====== Provided passage
Harnessing biomaterials to study and engineer immune function
Our research combines biomaterials and nanotechnology to 1) understand the interactions between synthetic materials and immune tissues, and 2) design more selective therapeutic vaccines for cancer and autoimmunity. One direction involves direct delivery of degradable polymer depots to lymph nodes, the tissues that control adaptive immunity. Using depots loaded with myelin – the self-antigen attacked in multiple sclerosis – and regulatory or metabolic immune cues, we are able to permanently reverse paralysis in mouse models of multiple sclerosis (MS). This tolerance is myelin-specific, mediated by regulatory T cells, and is achieved with a single injection, even when administered at the peak of established disease. We have also shown these mice exhibit reduced inflammation in the brain, and are able to generate functional responses when challenged with exogenous antigen after recovering from MS. In cancer, we are using this modality to program the local lymph node microenvironment to expand T cells against tumor-associated antigens (e.g., melanoma, neuroblastoma), while maintaining plasticity that confers a highly proliferative phenotype. The goal is to recapitulate the efficacy of adoptive cell therapy, but eliminate the need to isolate, condition, and reinfuse cells to patients. In a second thrust, we have developed a new platform to self-assemble peptide antigens and combinations of toll-like receptor (TLR) ligands. These biomaterials mimic attractive features of nanomaterials (e.g., co-delivery, tunable loading), but are assembled entirely from immune signals. Thus assembly is simple, low energy, and solvent-free, while the density of signals is high relative to systems that require encapsulation in excipients or carriers. Using subcutaneous or intra-dermal injection of these materials, we are programing the levels and combinations of TLR signaling in mouse models of melanoma for cancer vaccination. To apply this idea to tolerance, we have designed assemblies comprised of self-antigens and antagonistic TLR ligands. The motivation for this approach is the discovery that excess TLR signaling plays a strong role in driving human MS and other autoimmune diseases. In cells and mouse models of MS, these materials attenuate TLR signaling to polarize T cells toward regulatory T cells that promote myelin specific-tolerance and eliminate disease. In samples from human MS patients, treatment polarizes myelin-triggered T cell response toward tolerance.
============
====== Listed entries
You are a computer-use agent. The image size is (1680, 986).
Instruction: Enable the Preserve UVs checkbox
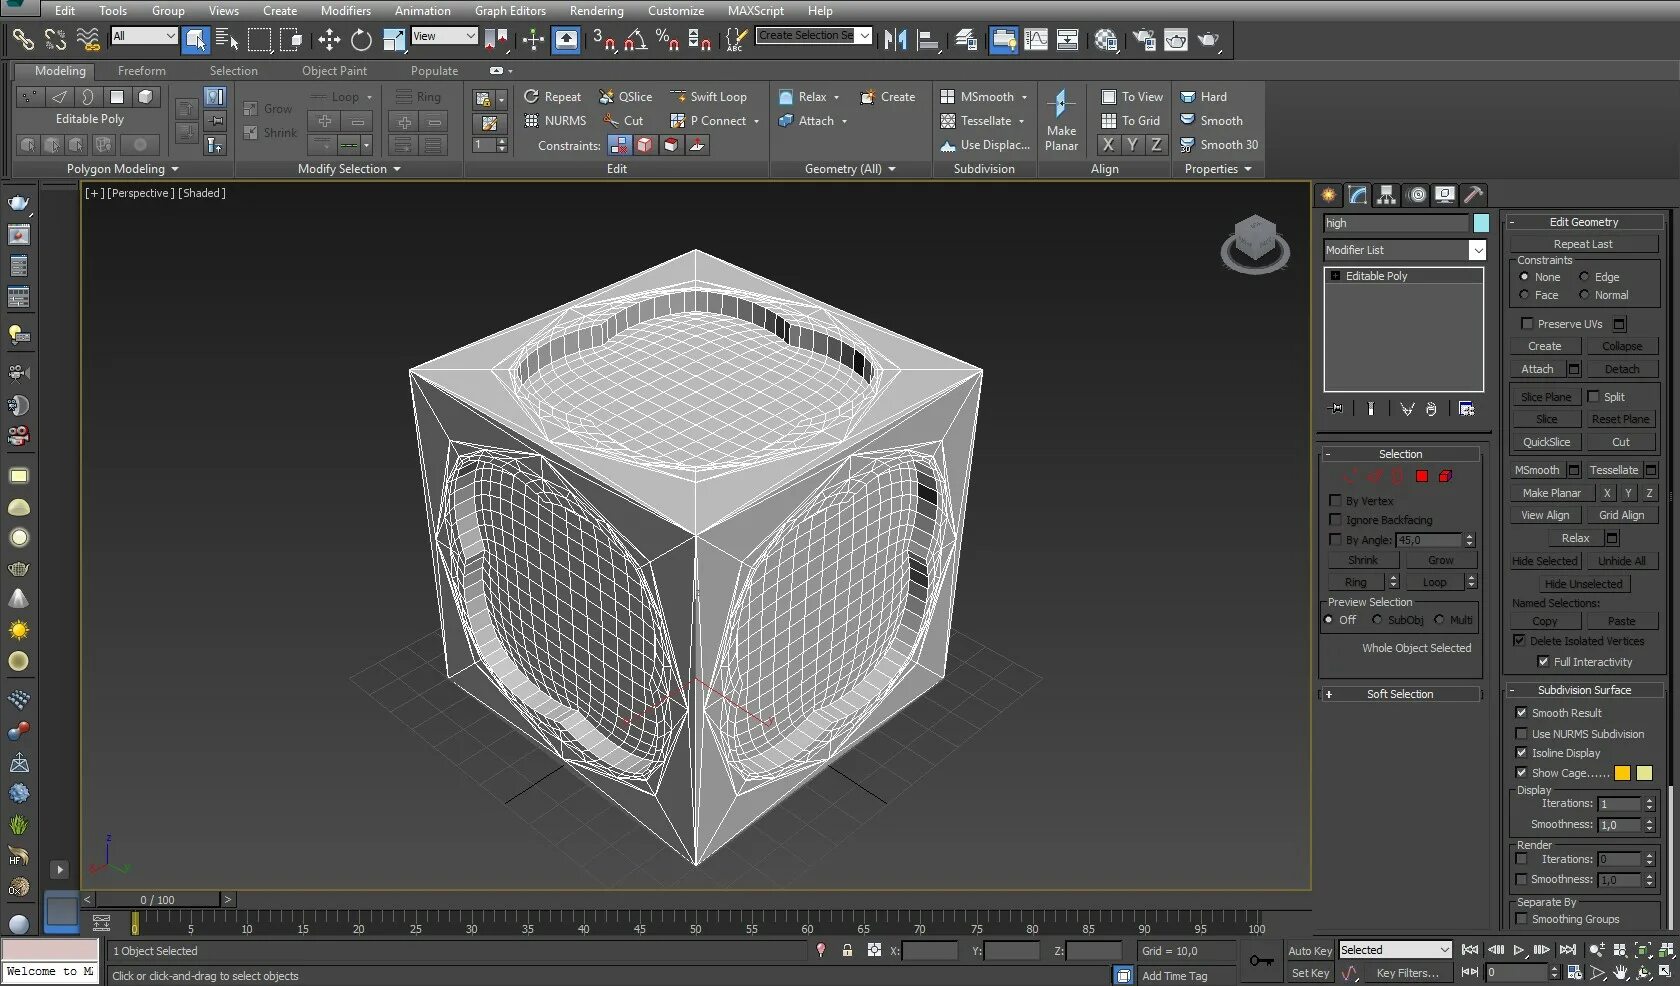(1527, 324)
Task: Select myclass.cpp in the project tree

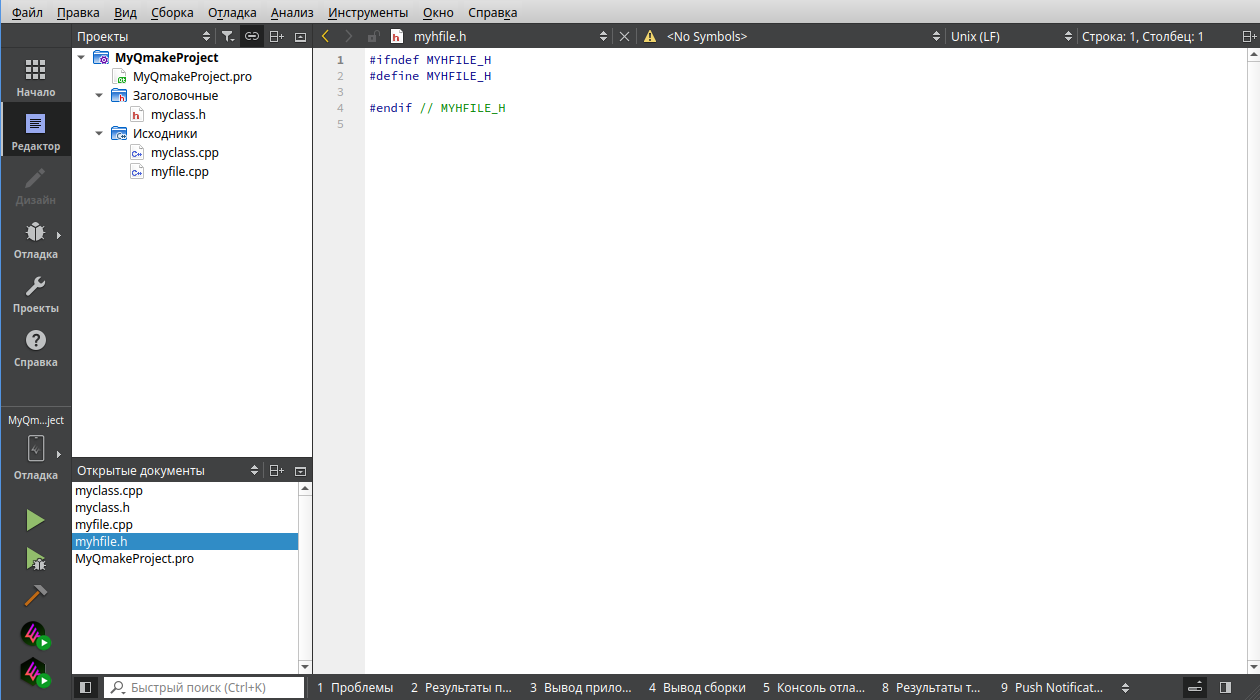Action: [184, 153]
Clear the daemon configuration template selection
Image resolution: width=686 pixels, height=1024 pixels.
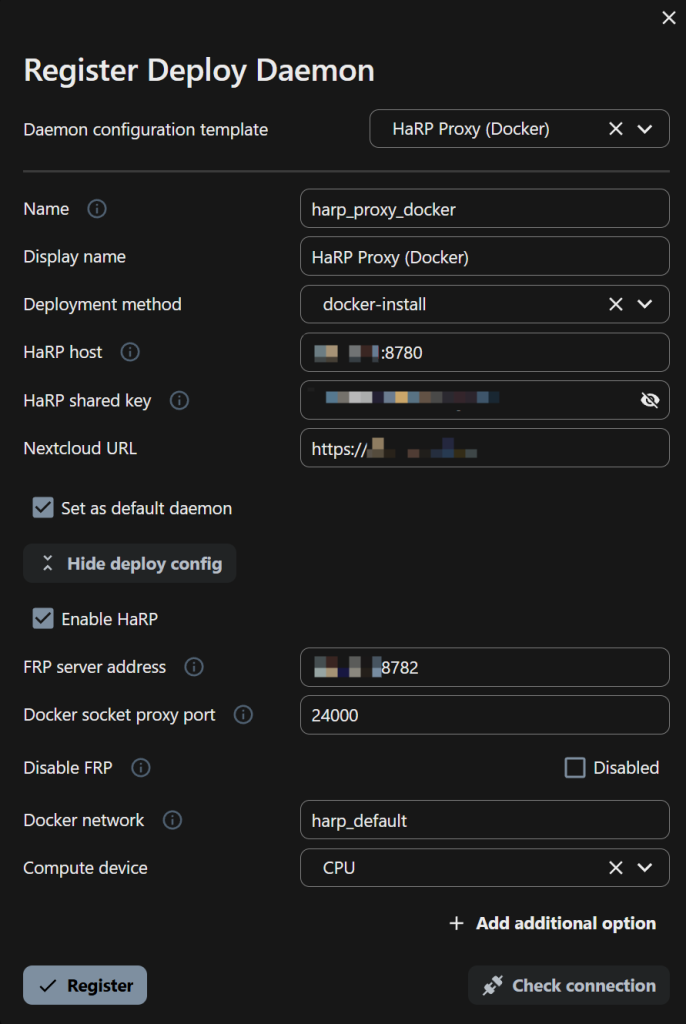616,129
============
● **Task requirements**:
• A. From the passage on biomaterials and immune function, list the steps of adoptive cell therapy that the lymph node approach aims to make unnecessary.
• B. Answer these questions from the passage on biomaterials and immune function:
(i) Which self-antigen is loaded into the lymph node depots used in the multiple sclerosis work?
(ii) By what routes are the self-assembled peptide and TLR ligand materials injected?
(iii) What discovery motivates building assemblies from self-antigens and antagonistic TLR ligands?
• C. Pick up the passage on biomaterials and immune function where it stops and keep writing it.

● **Answers in order**:
• A.
- Isolating cells
- Conditioning cells
- Reinfusing cells to patients

• B.
(i) Myelin.
(ii) Subcutaneous or intra-dermal injection.
(iii) The discovery that excess TLR signaling plays a strong role in driving human MS and other autoimmune diseases.

• C.
Christopher M. Jewell
Assistant Professor, Fischell Department of Bioengineering
University of Maryland
Dr. Jewell graduated from Lehigh University in 2003 with a B.S. in Chemical Engineering and a B.S. in Molecular Biology . He completed his PhD in Chemical Engineering at the University of Wisconsin - Madison in 2008. Chris then joined the Boston Consulting Group in New York City, where his work focused on consulting for R&D strategy development for global pharmaceutical and biotechnology clients. In 2009 he was awarded a Ragon Postdoctoral Fellowship, training under Dr. Darrell Irvine at MIT, and held a concurrent appointment as a Visiting Scientist in the Division of Vaccine Research at Harvard. In August 2012, Chris established his own lab. Dr. Jewell has published 47 papers and patents, including studies in Cell Reports, ACS Nano, PNAS, Angewandte Chemie, and Nature. Dr. Jewell’s efforts have been recognized by numerous awards for research and education, including selection as a 2016 Cellular and Molecular Bioengineering Young Innovator, and receipt of the NSF CAREER Award, Damon Runyon-Rachleff Innovator Award, Melanoma Research Alliance Young Investigator Award, and Controlled Release Society Postdoctoral Achievement Award. Chris has also appeared in USA Today as a “New Face of Engineering”, and was selected as the state of Maryland’s Outstanding Young Engineer by the Maryland Academy of Science, the state’s highest honor awarded to an engineer under age 36.
Molecular Engineering and Sciences Seminar Series
This weekly seminar brings together students, faculty and invited guests from various disciplines across campus to explore current trends in molecular engineering and nanotechnology. It is a forum for active interdisciplinary discussions. These talks are open to the public and attract a diverse audience of students and faculty.